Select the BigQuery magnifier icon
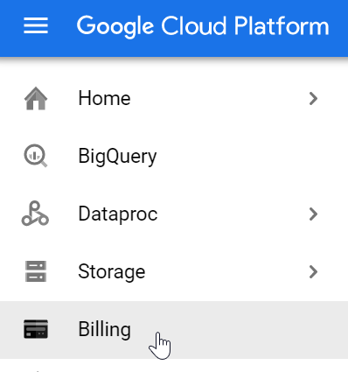This screenshot has width=348, height=372. [x=36, y=156]
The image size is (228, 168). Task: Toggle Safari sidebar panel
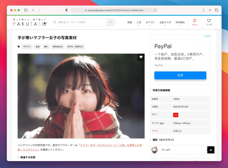click(x=26, y=10)
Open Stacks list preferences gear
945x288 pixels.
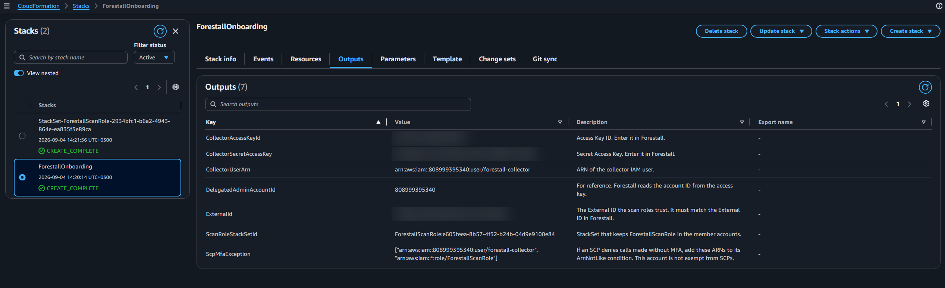click(x=176, y=87)
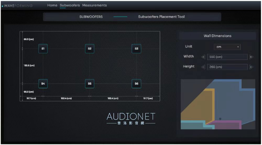Pick the S4 subwoofer marker
Screen dimensions: 262x145
[43, 84]
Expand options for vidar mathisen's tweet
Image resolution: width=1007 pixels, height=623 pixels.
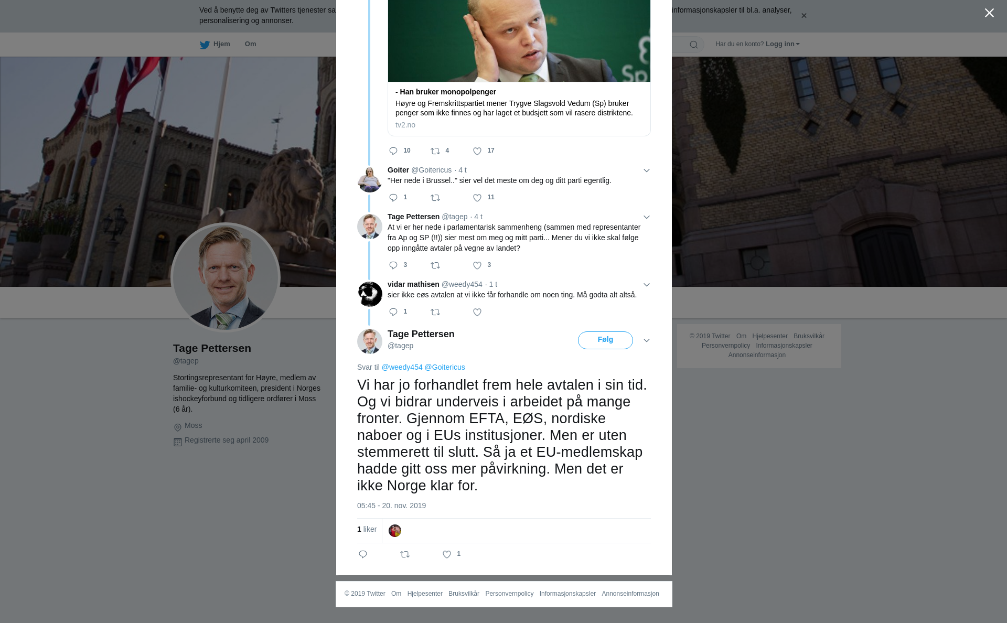pos(646,285)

● **ACTIVITY**
Here the lines from the one containing "Expand options for vidar mathisen's tweet" through the end of the material are to be copied exactly, with the pictures omitted.

● **SOLVED EXERCISE**
Expand options for vidar mathisen's tweet
Image resolution: width=1007 pixels, height=623 pixels.
pos(646,285)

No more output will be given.